» Short problem
Copy every one of the lines below word for word, changing nothing.

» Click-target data

───

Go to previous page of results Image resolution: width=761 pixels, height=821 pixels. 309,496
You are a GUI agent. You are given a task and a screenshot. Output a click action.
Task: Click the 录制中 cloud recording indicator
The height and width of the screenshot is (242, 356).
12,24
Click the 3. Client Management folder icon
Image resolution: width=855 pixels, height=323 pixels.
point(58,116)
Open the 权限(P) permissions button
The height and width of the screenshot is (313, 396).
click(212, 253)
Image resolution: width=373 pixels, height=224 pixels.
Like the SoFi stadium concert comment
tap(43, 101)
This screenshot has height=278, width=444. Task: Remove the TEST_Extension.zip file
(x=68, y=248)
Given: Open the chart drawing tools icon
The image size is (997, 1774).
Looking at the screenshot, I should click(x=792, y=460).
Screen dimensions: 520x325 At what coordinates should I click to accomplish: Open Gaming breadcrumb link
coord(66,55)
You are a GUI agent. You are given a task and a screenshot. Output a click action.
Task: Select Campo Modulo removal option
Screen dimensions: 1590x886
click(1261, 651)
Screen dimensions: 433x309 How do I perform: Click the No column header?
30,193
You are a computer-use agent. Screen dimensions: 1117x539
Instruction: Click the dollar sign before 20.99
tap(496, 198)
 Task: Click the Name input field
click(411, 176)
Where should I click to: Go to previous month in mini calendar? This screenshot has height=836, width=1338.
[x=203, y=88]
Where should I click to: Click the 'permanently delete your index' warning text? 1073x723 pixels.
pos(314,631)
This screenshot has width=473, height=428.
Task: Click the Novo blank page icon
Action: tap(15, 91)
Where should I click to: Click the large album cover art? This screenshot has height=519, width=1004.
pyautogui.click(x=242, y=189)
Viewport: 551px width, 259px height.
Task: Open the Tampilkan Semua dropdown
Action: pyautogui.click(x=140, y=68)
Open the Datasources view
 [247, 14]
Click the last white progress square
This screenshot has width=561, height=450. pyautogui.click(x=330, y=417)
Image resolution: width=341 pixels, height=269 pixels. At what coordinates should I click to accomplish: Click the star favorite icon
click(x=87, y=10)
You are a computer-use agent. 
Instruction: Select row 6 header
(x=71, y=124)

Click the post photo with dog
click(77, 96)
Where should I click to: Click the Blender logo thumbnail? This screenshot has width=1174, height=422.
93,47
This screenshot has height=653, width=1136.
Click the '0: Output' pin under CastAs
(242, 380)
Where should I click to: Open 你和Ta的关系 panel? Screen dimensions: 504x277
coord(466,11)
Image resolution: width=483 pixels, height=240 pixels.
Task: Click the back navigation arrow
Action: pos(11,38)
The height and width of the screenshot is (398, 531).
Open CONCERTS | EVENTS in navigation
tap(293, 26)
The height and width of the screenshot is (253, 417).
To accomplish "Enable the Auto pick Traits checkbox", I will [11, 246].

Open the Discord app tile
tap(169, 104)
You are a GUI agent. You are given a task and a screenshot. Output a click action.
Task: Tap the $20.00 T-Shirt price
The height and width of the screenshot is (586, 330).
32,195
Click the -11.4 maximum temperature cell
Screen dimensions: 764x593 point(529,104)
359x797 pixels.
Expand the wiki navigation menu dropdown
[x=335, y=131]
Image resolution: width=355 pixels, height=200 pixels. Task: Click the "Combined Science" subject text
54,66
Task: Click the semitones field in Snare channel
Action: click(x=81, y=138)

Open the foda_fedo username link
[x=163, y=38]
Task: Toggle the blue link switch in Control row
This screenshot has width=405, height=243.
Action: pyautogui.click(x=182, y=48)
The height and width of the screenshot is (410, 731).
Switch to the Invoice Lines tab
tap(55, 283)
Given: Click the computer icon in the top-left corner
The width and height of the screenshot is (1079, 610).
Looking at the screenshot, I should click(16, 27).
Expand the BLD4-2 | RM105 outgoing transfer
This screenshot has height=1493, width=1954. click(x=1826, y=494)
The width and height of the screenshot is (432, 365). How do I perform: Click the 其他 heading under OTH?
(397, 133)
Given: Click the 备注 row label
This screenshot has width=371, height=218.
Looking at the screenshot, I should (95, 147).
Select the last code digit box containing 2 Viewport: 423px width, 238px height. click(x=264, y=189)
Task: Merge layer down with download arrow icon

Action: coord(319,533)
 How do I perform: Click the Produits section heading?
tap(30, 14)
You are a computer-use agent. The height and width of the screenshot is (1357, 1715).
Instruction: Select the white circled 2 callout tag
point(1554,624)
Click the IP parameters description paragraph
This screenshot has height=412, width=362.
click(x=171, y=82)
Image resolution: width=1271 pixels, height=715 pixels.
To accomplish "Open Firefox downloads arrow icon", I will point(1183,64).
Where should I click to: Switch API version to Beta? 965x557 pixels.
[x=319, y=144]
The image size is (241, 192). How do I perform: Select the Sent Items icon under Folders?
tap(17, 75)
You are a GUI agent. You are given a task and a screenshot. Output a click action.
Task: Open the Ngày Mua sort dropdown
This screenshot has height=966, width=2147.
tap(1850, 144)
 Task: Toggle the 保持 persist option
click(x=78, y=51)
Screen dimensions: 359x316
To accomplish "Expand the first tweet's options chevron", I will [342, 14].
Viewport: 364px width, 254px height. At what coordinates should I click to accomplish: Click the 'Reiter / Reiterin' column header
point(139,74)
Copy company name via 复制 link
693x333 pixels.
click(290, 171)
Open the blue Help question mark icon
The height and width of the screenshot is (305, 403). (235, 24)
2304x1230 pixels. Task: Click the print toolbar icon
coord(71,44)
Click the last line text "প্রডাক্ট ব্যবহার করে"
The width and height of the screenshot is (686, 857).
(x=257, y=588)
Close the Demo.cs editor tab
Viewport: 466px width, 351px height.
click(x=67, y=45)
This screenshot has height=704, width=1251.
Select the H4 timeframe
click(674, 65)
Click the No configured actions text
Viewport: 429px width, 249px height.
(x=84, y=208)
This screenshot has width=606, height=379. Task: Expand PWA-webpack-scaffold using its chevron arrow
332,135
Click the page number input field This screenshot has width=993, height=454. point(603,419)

───

» Full output
Go to previous page of results Image resolution: width=761 pixels, height=821 pixels. 309,496
You are a GUI agent. You are given a task and a screenshot. Output a click action.
Task: Click the 录制中 cloud recording indicator
The height and width of the screenshot is (242, 356).
12,24
Click the 3. Client Management folder icon
Image resolution: width=855 pixels, height=323 pixels.
point(58,116)
Open the 权限(P) permissions button
The height and width of the screenshot is (313, 396).
click(212, 253)
Image resolution: width=373 pixels, height=224 pixels.
Like the SoFi stadium concert comment
tap(43, 101)
This screenshot has height=278, width=444. Task: Remove the TEST_Extension.zip file
(x=68, y=248)
Given: Open the chart drawing tools icon
The image size is (997, 1774).
Looking at the screenshot, I should click(x=792, y=460).
Screen dimensions: 520x325 At what coordinates should I click to accomplish: Open Gaming breadcrumb link
coord(66,55)
You are a GUI agent. You are given a task and a screenshot. Output a click action.
Task: Select Campo Modulo removal option
Screen dimensions: 1590x886
click(1261, 651)
Screen dimensions: 433x309 How do I perform: Click the No column header?
30,193
You are a computer-use agent. Screen dimensions: 1117x539
Instruction: Click the dollar sign before 20.99
tap(496, 198)
 Task: Click the Name input field
click(411, 176)
Where should I click to: Go to previous month in mini calendar? This screenshot has height=836, width=1338.
[x=203, y=88]
Where should I click to: Click the 'permanently delete your index' warning text? 1073x723 pixels.
pos(314,631)
This screenshot has width=473, height=428.
Task: Click the Novo blank page icon
Action: tap(15, 91)
Where should I click to: Click the large album cover art? This screenshot has height=519, width=1004.
pyautogui.click(x=242, y=189)
Viewport: 551px width, 259px height.
Task: Open the Tampilkan Semua dropdown
Action: pyautogui.click(x=140, y=68)
Open the Datasources view
 [247, 14]
Click the last white progress square
This screenshot has width=561, height=450. pyautogui.click(x=330, y=417)
Image resolution: width=341 pixels, height=269 pixels. At what coordinates should I click to accomplish: Click the star favorite icon
click(x=87, y=10)
You are a computer-use agent. 
Instruction: Select row 6 header
(x=71, y=124)

Click the post photo with dog
click(77, 96)
Where should I click to: Click the Blender logo thumbnail? This screenshot has width=1174, height=422.
93,47
This screenshot has height=653, width=1136.
Click the '0: Output' pin under CastAs
(242, 380)
Where should I click to: Open 你和Ta的关系 panel? Screen dimensions: 504x277
coord(466,11)
Image resolution: width=483 pixels, height=240 pixels.
Task: Click the back navigation arrow
Action: pos(11,38)
The height and width of the screenshot is (398, 531).
Open CONCERTS | EVENTS in navigation
tap(293, 26)
The height and width of the screenshot is (253, 417).
To accomplish "Enable the Auto pick Traits checkbox", I will [11, 246].

Open the Discord app tile
tap(169, 104)
You are a GUI agent. You are given a task and a screenshot. Output a click action.
Task: Tap the $20.00 T-Shirt price
The height and width of the screenshot is (586, 330).
32,195
Click the -11.4 maximum temperature cell
Screen dimensions: 764x593 point(529,104)
359x797 pixels.
Expand the wiki navigation menu dropdown
[x=335, y=131]
Image resolution: width=355 pixels, height=200 pixels. Task: Click the "Combined Science" subject text
54,66
Task: Click the semitones field in Snare channel
Action: click(x=81, y=138)

Open the foda_fedo username link
[x=163, y=38]
Task: Toggle the blue link switch in Control row
This screenshot has width=405, height=243.
Action: pyautogui.click(x=182, y=48)
The height and width of the screenshot is (410, 731).
Switch to the Invoice Lines tab
tap(55, 283)
Given: Click the computer icon in the top-left corner
The width and height of the screenshot is (1079, 610).
Looking at the screenshot, I should click(16, 27).
Expand the BLD4-2 | RM105 outgoing transfer
This screenshot has height=1493, width=1954. click(x=1826, y=494)
The width and height of the screenshot is (432, 365). How do I perform: Click the 其他 heading under OTH?
(397, 133)
Given: Click the 备注 row label
This screenshot has width=371, height=218.
Looking at the screenshot, I should (95, 147).
Select the last code digit box containing 2 Viewport: 423px width, 238px height. click(x=264, y=189)
Task: Merge layer down with download arrow icon

Action: coord(319,533)
 How do I perform: Click the Produits section heading?
tap(30, 14)
You are a computer-use agent. The height and width of the screenshot is (1357, 1715).
Instruction: Select the white circled 2 callout tag
point(1554,624)
Click the IP parameters description paragraph
This screenshot has height=412, width=362.
click(x=171, y=82)
Image resolution: width=1271 pixels, height=715 pixels.
To accomplish "Open Firefox downloads arrow icon", I will point(1183,64).
Where should I click to: Switch API version to Beta? 965x557 pixels.
[x=319, y=144]
The image size is (241, 192). How do I perform: Select the Sent Items icon under Folders?
tap(17, 75)
You are a GUI agent. You are given a task and a screenshot. Output a click action.
Task: Open the Ngày Mua sort dropdown
This screenshot has height=966, width=2147.
tap(1850, 144)
 Task: Toggle the 保持 persist option
click(x=78, y=51)
Screen dimensions: 359x316
To accomplish "Expand the first tweet's options chevron", I will [342, 14].
Viewport: 364px width, 254px height. At what coordinates should I click to accomplish: Click the 'Reiter / Reiterin' column header
point(139,74)
Copy company name via 复制 link
693x333 pixels.
click(290, 171)
Open the blue Help question mark icon
The height and width of the screenshot is (305, 403). (235, 24)
2304x1230 pixels. Task: Click the print toolbar icon
coord(71,44)
Click the last line text "প্রডাক্ট ব্যবহার করে"
The width and height of the screenshot is (686, 857).
(x=257, y=588)
Close the Demo.cs editor tab
Viewport: 466px width, 351px height.
click(x=67, y=45)
This screenshot has height=704, width=1251.
Select the H4 timeframe
click(674, 65)
Click the No configured actions text
Viewport: 429px width, 249px height.
(x=84, y=208)
This screenshot has width=606, height=379. Task: Expand PWA-webpack-scaffold using its chevron arrow
332,135
Click the page number input field This screenshot has width=993, height=454. point(603,419)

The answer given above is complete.